_PROBLEM TO WORK ON_
Copy every line of the records below where the word "computer" occurs.

[Dataset entries]
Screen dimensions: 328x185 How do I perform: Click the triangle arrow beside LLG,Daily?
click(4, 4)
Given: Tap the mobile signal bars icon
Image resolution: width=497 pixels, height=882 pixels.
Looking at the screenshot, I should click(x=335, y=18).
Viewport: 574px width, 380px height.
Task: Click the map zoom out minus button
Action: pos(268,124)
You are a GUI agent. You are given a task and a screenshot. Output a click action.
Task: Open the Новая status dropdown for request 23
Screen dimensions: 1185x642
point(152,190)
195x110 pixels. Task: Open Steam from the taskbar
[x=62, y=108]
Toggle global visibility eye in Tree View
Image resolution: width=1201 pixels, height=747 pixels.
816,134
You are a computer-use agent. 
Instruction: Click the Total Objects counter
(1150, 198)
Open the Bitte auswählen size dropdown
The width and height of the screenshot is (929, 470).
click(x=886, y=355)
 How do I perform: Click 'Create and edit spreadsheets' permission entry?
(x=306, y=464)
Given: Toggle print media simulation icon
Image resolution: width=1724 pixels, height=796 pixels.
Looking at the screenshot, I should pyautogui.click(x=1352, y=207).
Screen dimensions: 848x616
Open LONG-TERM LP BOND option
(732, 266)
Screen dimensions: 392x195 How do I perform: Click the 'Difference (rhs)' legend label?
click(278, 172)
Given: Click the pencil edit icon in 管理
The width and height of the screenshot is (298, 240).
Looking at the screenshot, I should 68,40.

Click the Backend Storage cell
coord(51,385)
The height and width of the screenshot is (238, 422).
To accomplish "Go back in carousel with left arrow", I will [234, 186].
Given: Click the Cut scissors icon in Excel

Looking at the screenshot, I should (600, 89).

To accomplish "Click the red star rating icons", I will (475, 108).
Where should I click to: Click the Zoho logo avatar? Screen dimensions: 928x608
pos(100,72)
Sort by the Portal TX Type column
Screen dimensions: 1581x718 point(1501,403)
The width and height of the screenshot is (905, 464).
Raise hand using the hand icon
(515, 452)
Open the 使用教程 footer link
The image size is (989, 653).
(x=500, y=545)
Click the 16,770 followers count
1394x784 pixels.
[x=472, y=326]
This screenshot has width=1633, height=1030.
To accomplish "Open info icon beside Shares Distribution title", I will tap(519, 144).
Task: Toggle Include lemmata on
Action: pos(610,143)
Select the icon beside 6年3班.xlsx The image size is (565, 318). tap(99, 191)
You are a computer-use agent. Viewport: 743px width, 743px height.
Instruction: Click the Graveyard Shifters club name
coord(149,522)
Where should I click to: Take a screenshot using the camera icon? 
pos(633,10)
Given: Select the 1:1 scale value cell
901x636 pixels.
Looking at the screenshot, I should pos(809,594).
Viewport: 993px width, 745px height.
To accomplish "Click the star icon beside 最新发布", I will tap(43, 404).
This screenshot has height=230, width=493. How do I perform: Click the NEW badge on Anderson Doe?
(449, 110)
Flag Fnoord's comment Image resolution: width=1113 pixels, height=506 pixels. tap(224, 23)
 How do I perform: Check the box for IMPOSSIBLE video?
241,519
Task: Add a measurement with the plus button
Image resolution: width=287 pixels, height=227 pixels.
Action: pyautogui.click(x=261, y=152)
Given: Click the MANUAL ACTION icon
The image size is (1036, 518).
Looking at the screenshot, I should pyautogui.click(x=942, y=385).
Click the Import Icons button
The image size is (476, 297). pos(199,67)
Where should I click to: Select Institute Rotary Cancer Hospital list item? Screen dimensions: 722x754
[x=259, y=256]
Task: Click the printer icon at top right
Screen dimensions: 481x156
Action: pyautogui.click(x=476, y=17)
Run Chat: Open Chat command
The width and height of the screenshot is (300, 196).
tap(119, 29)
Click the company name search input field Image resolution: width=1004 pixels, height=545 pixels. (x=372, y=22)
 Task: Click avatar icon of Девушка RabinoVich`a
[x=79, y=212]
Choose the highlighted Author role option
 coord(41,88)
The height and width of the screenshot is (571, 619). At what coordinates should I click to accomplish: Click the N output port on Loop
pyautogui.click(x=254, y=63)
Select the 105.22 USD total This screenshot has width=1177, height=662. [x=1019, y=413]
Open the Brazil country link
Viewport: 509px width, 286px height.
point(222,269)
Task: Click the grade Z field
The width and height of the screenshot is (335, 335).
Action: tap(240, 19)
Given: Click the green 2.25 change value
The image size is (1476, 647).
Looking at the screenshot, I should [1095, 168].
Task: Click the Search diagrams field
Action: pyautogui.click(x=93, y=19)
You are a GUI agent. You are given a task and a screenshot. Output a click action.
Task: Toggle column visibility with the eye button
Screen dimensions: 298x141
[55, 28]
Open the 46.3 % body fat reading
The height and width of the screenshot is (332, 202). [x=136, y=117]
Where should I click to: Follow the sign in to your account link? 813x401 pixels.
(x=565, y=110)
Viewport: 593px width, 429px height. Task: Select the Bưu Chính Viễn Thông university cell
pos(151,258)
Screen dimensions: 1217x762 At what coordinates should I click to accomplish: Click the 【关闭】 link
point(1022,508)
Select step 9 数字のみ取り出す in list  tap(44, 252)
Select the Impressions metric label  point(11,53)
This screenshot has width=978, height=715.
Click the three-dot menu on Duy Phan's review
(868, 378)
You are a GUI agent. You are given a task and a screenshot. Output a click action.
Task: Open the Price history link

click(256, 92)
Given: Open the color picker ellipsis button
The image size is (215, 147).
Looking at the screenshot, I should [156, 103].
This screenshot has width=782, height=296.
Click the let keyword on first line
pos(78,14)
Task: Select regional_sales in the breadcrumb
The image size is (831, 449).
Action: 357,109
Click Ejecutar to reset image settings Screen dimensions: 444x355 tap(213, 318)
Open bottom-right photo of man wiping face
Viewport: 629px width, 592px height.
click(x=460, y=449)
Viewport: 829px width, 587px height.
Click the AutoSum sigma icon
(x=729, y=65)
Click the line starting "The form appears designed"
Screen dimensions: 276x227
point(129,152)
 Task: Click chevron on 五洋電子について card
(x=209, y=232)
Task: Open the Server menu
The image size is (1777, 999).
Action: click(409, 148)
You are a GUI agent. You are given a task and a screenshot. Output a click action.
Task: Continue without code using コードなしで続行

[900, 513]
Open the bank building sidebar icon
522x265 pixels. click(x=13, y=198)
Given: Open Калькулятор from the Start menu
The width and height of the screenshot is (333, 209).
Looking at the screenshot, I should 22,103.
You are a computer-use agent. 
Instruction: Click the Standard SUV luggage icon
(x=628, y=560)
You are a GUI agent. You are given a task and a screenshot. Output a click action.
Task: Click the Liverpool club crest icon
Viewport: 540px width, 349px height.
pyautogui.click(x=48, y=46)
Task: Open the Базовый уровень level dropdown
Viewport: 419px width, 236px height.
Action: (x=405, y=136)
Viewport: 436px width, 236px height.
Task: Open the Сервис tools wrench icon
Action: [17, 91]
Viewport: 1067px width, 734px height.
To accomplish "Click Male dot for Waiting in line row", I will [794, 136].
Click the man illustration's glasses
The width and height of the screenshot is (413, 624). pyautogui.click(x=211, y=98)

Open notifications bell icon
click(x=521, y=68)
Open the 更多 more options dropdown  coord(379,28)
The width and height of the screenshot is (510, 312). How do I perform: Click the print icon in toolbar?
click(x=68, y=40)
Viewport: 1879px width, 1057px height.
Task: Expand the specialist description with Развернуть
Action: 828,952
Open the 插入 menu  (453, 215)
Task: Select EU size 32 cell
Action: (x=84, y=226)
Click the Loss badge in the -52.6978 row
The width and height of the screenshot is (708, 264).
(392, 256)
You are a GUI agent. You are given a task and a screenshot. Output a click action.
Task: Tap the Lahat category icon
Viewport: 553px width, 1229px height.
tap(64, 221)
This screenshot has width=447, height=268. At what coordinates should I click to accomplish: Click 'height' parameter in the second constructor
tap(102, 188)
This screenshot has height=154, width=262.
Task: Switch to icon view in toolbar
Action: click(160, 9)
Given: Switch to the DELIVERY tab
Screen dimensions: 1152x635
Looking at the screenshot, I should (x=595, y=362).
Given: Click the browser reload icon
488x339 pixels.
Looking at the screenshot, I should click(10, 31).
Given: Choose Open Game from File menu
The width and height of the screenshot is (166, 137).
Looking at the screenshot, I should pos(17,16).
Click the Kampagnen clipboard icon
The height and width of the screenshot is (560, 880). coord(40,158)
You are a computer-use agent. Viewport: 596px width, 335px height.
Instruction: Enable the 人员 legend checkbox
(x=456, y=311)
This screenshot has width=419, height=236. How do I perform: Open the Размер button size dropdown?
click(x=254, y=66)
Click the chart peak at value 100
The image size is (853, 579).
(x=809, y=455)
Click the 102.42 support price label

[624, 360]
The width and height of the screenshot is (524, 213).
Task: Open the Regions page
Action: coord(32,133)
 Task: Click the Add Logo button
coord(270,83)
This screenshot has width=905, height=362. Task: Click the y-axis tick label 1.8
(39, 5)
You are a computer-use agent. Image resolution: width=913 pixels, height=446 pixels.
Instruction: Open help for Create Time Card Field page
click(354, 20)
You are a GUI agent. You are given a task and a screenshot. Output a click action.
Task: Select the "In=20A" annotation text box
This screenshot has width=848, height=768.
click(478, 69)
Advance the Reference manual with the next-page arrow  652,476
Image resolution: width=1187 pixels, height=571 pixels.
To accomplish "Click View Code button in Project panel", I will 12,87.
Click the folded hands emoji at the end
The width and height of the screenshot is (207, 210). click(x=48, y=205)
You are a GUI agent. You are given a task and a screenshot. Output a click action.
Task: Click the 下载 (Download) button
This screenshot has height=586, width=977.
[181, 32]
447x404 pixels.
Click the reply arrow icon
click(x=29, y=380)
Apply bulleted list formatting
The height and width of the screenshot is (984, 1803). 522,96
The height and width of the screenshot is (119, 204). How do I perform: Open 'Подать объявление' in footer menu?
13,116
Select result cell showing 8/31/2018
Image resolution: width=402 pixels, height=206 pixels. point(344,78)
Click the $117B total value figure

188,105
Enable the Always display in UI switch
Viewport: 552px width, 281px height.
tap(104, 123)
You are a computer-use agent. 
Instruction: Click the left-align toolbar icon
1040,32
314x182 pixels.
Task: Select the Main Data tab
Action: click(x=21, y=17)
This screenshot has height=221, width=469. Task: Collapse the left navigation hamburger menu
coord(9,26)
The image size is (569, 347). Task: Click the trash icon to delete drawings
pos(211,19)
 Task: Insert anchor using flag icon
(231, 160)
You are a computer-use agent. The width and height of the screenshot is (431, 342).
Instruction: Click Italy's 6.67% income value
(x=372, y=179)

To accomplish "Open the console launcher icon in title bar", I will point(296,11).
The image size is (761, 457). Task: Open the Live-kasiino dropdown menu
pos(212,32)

_TASK SOLUTION_
You are a computer-use agent. 
You are a computer-use agent. Viewport: 743px width, 743px height.
You are a computer-use agent. 
You are a computer-use agent. Viewport: 596px width, 335px height.
You are a computer-use agent. Image resolution: width=913 pixels, height=446 pixels.
You are a computer-use agent. 
You are a computer-use agent. The width and height of the screenshot is (431, 342).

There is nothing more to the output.